Mi colegio, recuerdo, estuvo marcado fundamentalmente por la violencia. Vi la violencia campar a sus anchas entre niños y niñas de edades muy tempranas. Algunos tenían siempre la mirada perdida y me preguntaba qué historia tenían detrás. Esa ira, ese dolor, esa agresividad indómita tenía un germen. Las familias desestructuradas donde se criaban, por así decirlo, a una generación entre las ausencias, las drogas, la furia y la incomprensión.
La historia detrás de esos niños y niñas, medio ausentes, que lidiaban con la violencia familiar es la historia de Vengo de ese miedo, la salvaje recomposición de la historia familiar de Miguel Ángel Oeste, relatando su infancia malagueña, en un entorno doméstico lleno de excesos, violencia y desolación.
Oeste nos introduce en la investigación de su infancia, ya adulto y siendo un hombre recompuesto lleno de ternura y calidez humana, en el infierno de su infancia y adolescencia, con un padre que era el mismísimo demonio y una madre subyugada y adicta a las drogas y la posición dominante de su marido. Pasamos las páginas conociendo el horror y todo un muestrarios de abusos y vejaciones que nos hace preguntarnos cómo un niño pudo sobrevivir a un entorno así.
Desde la podredumbre de su habitación, vemos la descomposición de una familia que nunca fue tal, y comprendemos que la mezcla de la tradición religiosa de una España ultra conservadora y el aperturismo turístico de la costa del sol generó un cóctel tóxico capaz de sacar lo peor de la condición humana.
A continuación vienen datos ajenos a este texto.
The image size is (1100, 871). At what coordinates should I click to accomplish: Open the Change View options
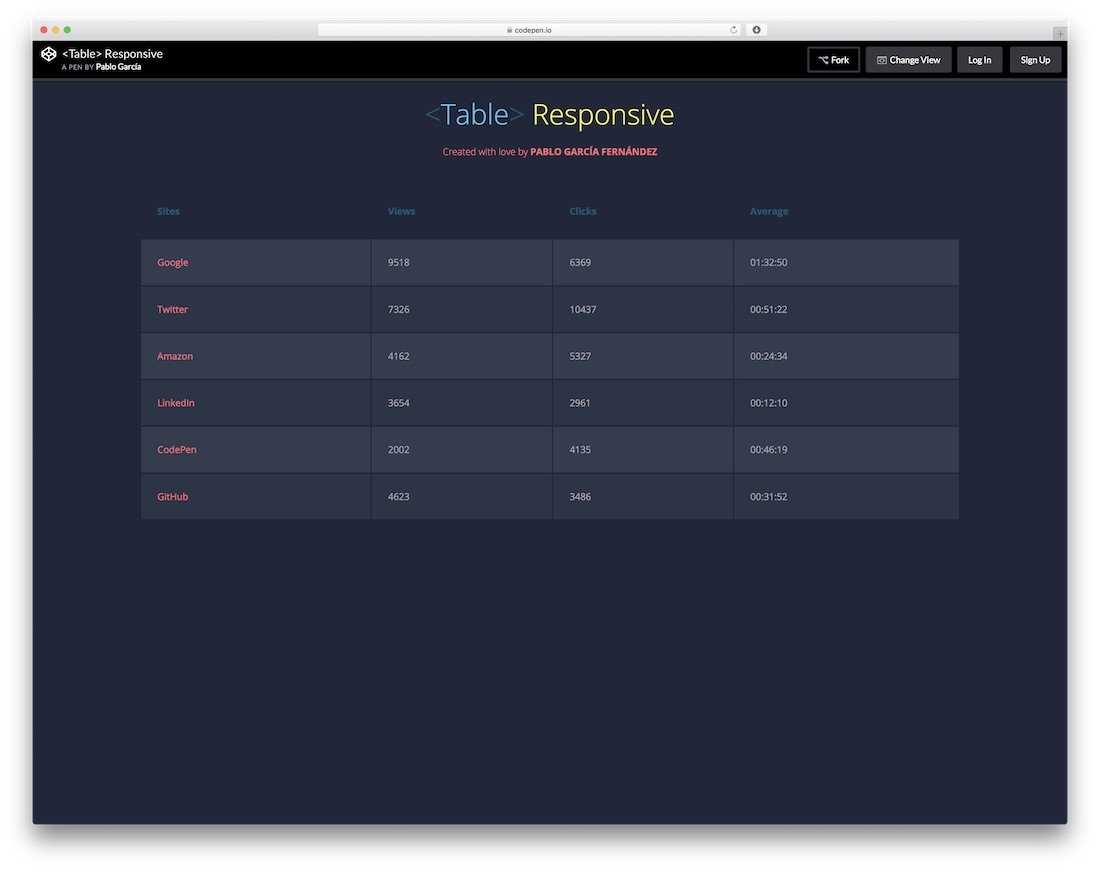(908, 59)
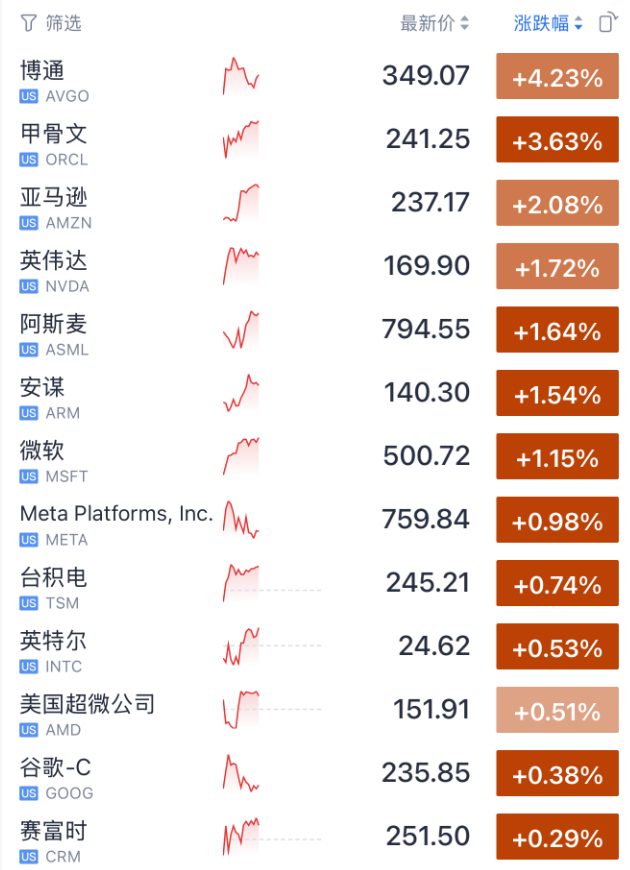630x870 pixels.
Task: Open AVGO mini trend chart
Action: click(241, 76)
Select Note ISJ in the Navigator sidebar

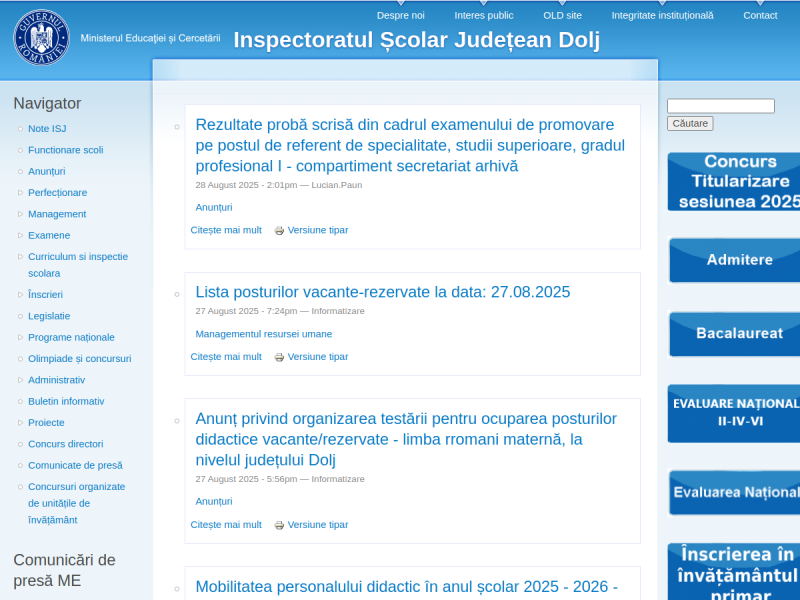47,128

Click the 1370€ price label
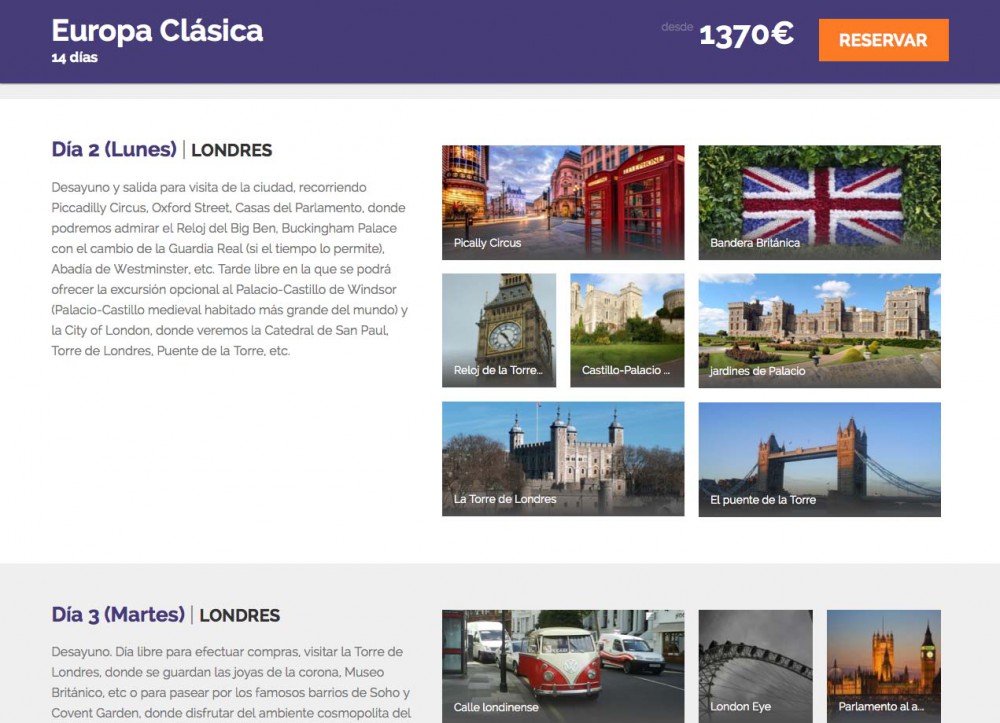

El relato de Oeste, con una notable esencia poética, es a la vez catarsis y liberación, es justicia y reparación. Su novela, seguramente una de las más importantes del año, cuenta qué ingredientes cercenaron la infancia de muchos niños y niñas que se toparon con la inclemencia de una violencia generacional a la que, como el protagonista, solo hoy podemos enfrentar. Ojalá el tiempo le deje amar en paz.